The retained DERA will therefore continue to perform a number of critical functions for the Government. It will be a world-class organisation offering rewarding career opportunities within the Ministry of Defence and the wider civil service. We envisage that retained DERA will continue, for the time being, under the existing trading fund arrangements.

We are confident that the principles underlying core competence are right, but we also recognise that there is more detailed work to be carried out during implementation. We will continue to consult our stakeholders closely, to ensure that any concerns are fully considered. Our timetable envisages that separation between the two parts will be achieved by the end of the year; we will then conduct a rigorous period of shadow operation to demonstrate that both organisations and their supporting infrastructure are robust and will perform as expected. As we identified in the consultation document, our preference is to seek a flotation on the stock market as soon as its potential is suitably developed and we can ensure best value for the taxpayer. We will keep open the option of seeking a strategic partner for the business as an intermediate step.

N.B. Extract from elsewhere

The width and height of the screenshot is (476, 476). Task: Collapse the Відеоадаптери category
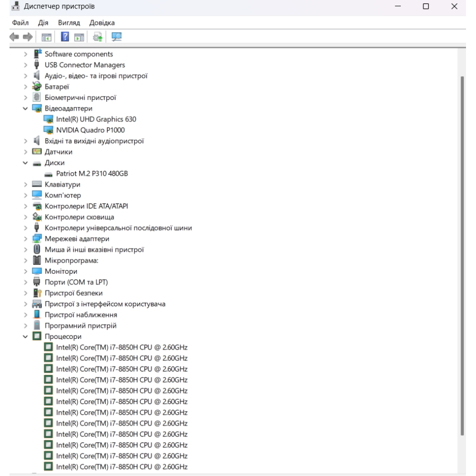click(26, 109)
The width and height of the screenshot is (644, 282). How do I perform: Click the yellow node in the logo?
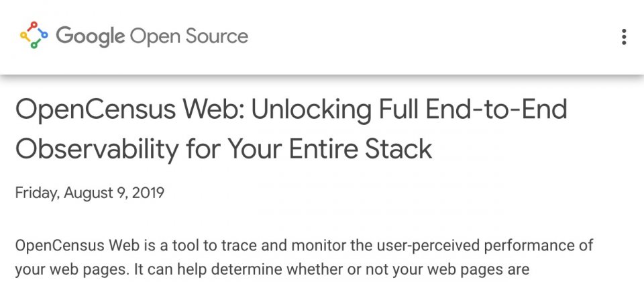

DERA is also home to the Defence Diversification Agency, which was established to take forward our commitment to strengthening links between civil and military technology. We remain fully committed to ensuring that the objectives set for the DDA are met, and we are currently reviewing how best to take forward its role in the light of the PPP process. Throughout that process, we have remained committed to the objective of ensuring the best possible future for DERA and for defence science and technology. We now have a way forward that is both workable and good for DERA, for the Ministry of Defence and for the wider UK economy; it will offer value for money to the taxpayer while ensuring that the Government and our armed forces retain access to leading edge technology.

The spending review was good for defence, good for the armed forces and good for the country. Our decision on DERA will build on that to ensure that we capitalise on a vital national asset, both ensuring the maximum benefit for defence in future and allowing our scientific expertise to develop and flourish in the wider market. I commend those decisions to the House.